> _What the task asks_: Task for the records below: copy exactly from the first line on, stopping once the line with "いじめ対策 (202, 2273)" is copied, and leave out the pictures.
━━ Records for processing
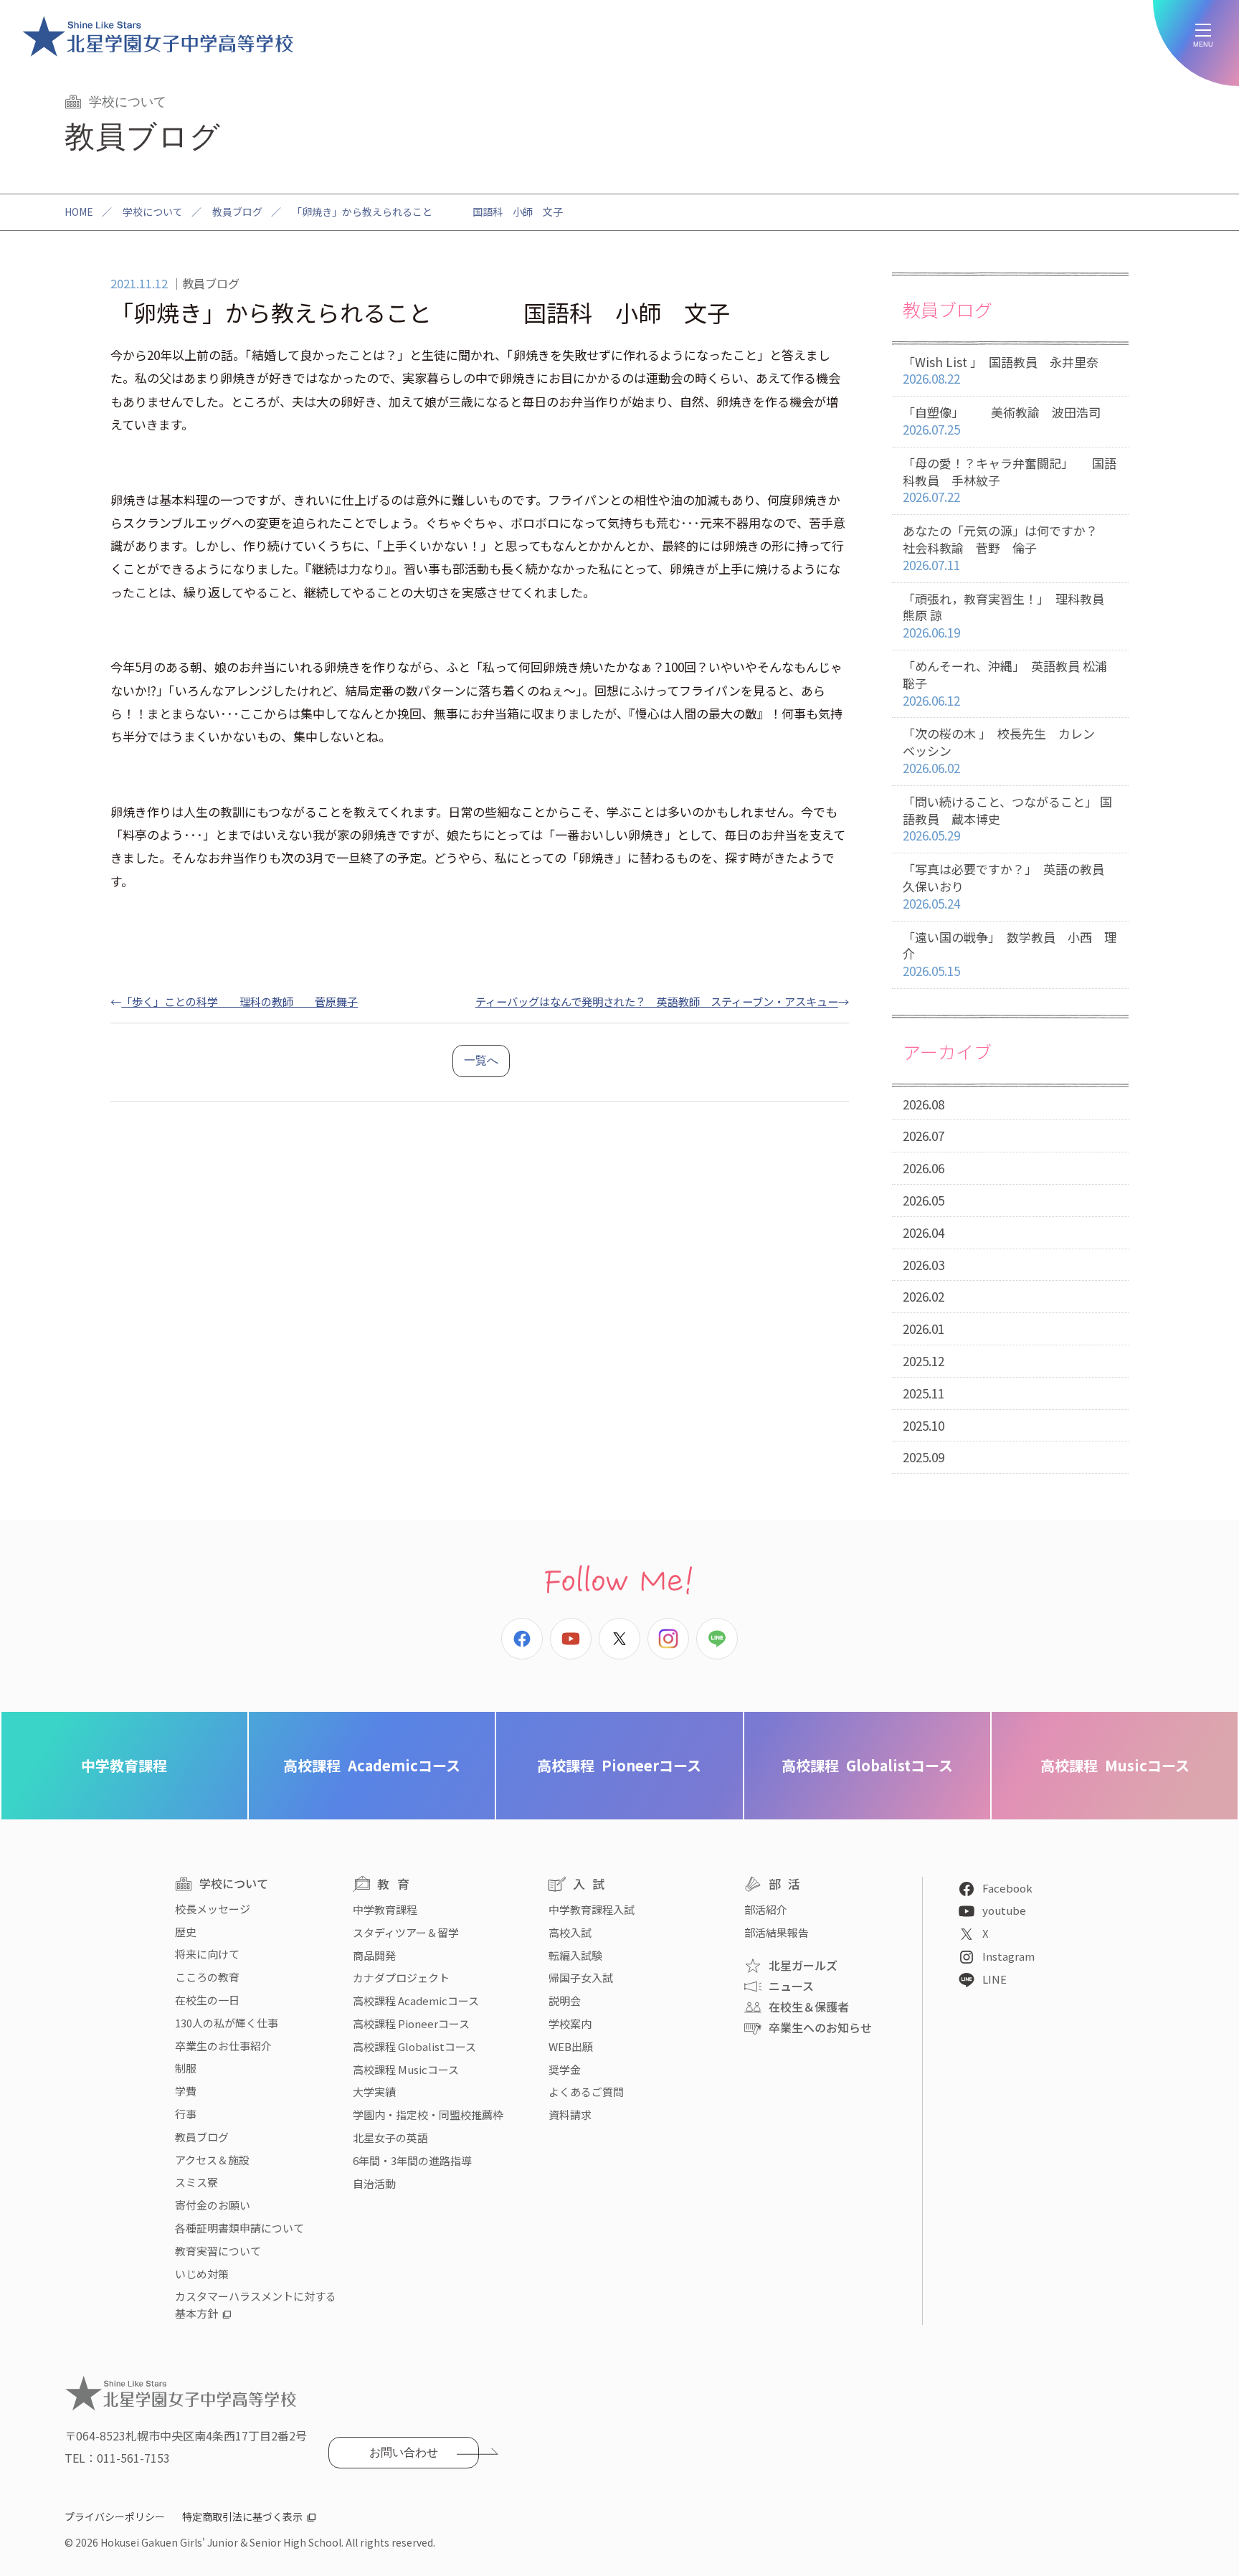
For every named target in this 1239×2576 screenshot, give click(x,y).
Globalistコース (867, 1765)
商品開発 (374, 1955)
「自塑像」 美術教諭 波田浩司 (1002, 420)
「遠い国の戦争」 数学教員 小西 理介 (1009, 954)
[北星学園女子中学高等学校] (158, 36)
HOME (79, 211)
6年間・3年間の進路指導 (412, 2160)
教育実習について (218, 2250)
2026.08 (923, 1104)
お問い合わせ (403, 2452)
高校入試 (570, 1932)
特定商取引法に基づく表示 (242, 2516)
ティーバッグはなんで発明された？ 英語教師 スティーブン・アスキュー (656, 1001)
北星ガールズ (803, 1965)
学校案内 (570, 2023)
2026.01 (923, 1328)
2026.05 (923, 1200)
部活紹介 (765, 1909)
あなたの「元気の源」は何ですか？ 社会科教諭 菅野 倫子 (1012, 547)
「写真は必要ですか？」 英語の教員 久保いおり (1009, 886)
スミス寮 (196, 2181)
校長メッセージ (212, 1908)
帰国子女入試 (581, 1977)
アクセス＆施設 (212, 2159)
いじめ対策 (202, 2273)
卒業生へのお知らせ (820, 2027)
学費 (185, 2090)
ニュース (791, 1985)
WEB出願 (571, 2046)
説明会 (565, 2000)
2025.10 (923, 1425)
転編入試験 (575, 1955)
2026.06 (923, 1168)
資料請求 (570, 2114)
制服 (185, 2067)
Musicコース (1115, 1765)
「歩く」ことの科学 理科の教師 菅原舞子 (239, 1001)
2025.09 (923, 1457)
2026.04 (923, 1232)
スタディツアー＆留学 (406, 1932)
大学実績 (374, 2091)
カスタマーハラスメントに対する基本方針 (255, 2304)
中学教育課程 (124, 1765)
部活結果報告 (776, 1932)
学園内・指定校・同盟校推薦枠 (428, 2114)
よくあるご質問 (586, 2091)
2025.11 (923, 1393)
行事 (185, 2113)
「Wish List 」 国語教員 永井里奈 (1000, 370)
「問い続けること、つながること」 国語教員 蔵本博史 (1007, 818)
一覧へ (481, 1060)
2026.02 (923, 1296)
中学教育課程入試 (592, 1909)
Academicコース (371, 1765)
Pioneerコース (619, 1765)
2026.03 (923, 1265)
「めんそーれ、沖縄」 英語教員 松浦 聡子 (1011, 683)
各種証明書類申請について (239, 2227)
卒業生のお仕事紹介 (223, 2045)
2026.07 (923, 1136)
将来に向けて (207, 1953)
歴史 (185, 1931)
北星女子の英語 (390, 2137)
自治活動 (374, 2183)
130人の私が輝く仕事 (226, 2022)
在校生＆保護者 (809, 2006)
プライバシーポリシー (115, 2516)
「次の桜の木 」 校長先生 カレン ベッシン (1005, 750)
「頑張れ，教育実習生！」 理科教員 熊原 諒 (1009, 615)
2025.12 (923, 1361)
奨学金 (565, 2069)
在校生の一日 (207, 1999)
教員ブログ (237, 211)
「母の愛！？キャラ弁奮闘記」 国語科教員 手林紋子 (1009, 480)
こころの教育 (207, 1976)
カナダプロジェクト (401, 1977)
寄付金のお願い (212, 2204)
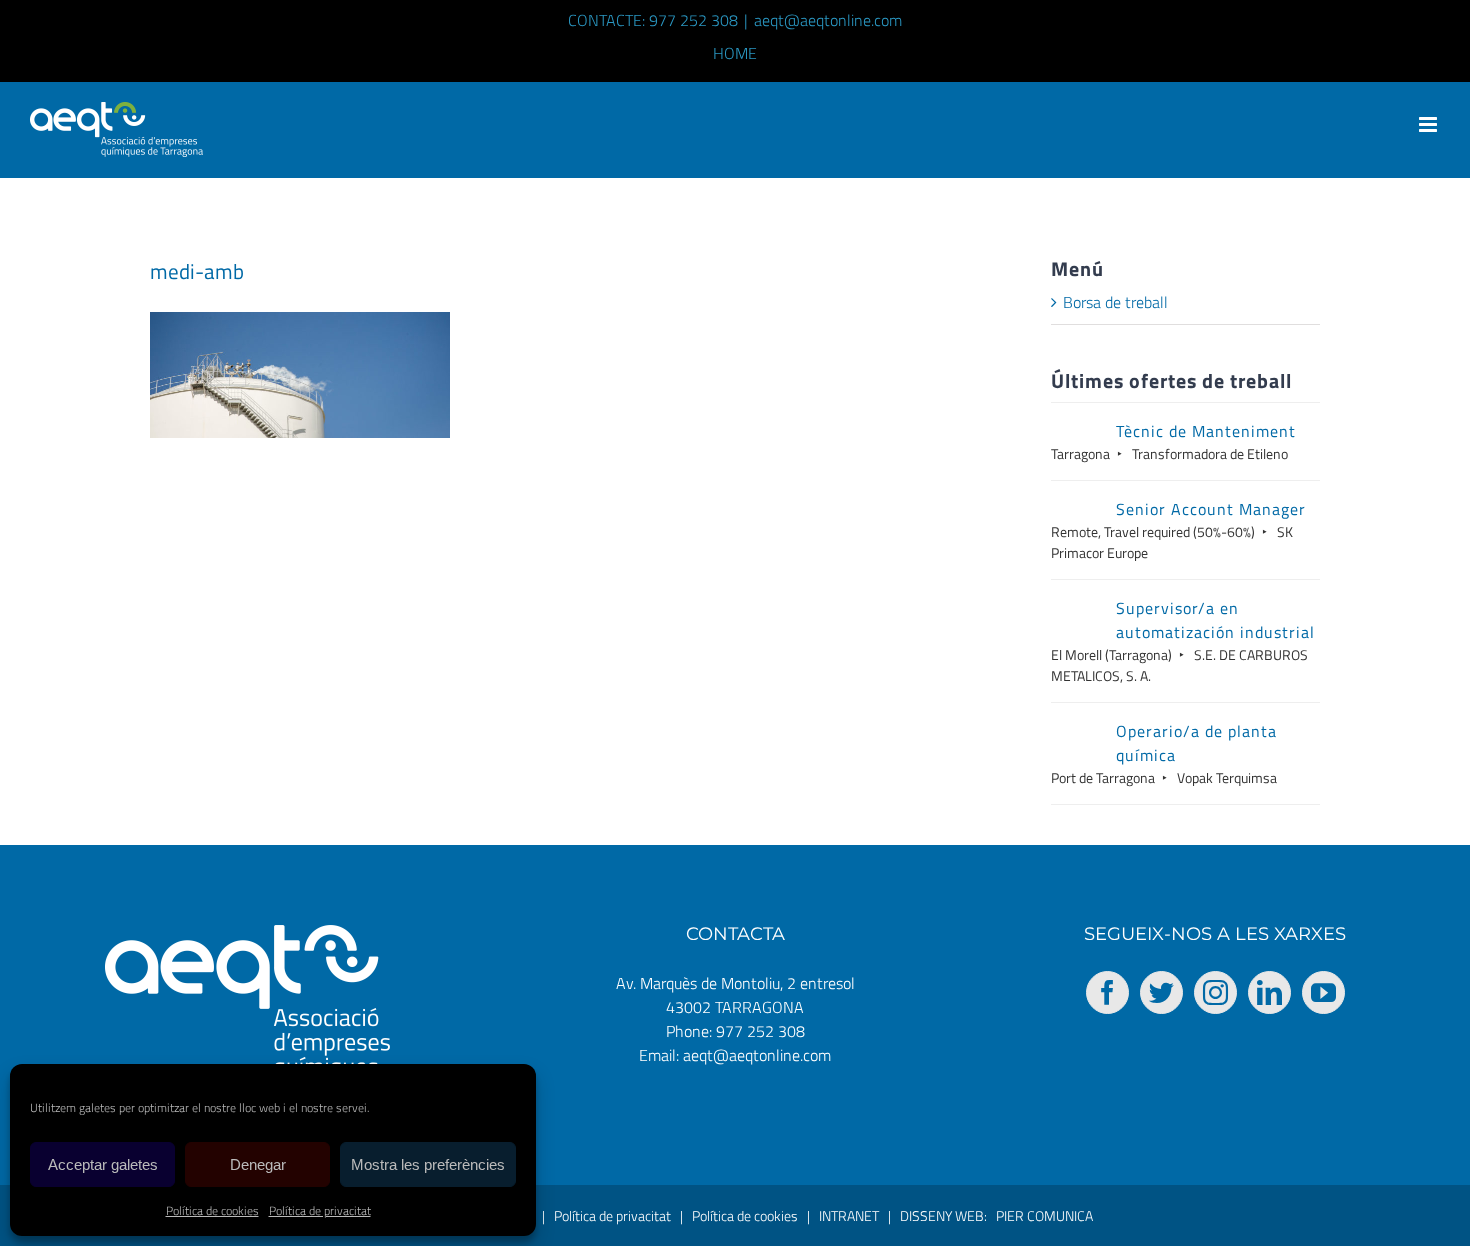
━━━━
> _Answer to this exercise_:
For every named target in this 1239×2576 screenshot, give click(x,y).
Globalistコース (867, 1765)
商品開発 (374, 1955)
「自塑像」 美術教諭 波田浩司 (1002, 420)
「遠い国の戦争」 数学教員 小西 理介 (1009, 954)
[北星学園女子中学高等学校] (158, 36)
HOME (79, 211)
6年間・3年間の進路指導 (412, 2160)
教育実習について (218, 2250)
2026.08 (923, 1104)
お問い合わせ (403, 2452)
高校入試 (570, 1932)
特定商取引法に基づく表示 (242, 2516)
ティーバッグはなんで発明された？ 英語教師 スティーブン・アスキュー (656, 1001)
北星ガールズ (803, 1965)
学校案内 (570, 2023)
2026.01 (923, 1328)
2026.05 (923, 1200)
部活紹介 (765, 1909)
あなたの「元気の源」は何ですか？ 社会科教諭 菅野 倫子 (1012, 547)
「写真は必要ですか？」 英語の教員 久保いおり (1009, 886)
スミス寮 (196, 2181)
校長メッセージ (212, 1908)
帰国子女入試 (581, 1977)
アクセス＆施設 (212, 2159)
いじめ対策 (202, 2273)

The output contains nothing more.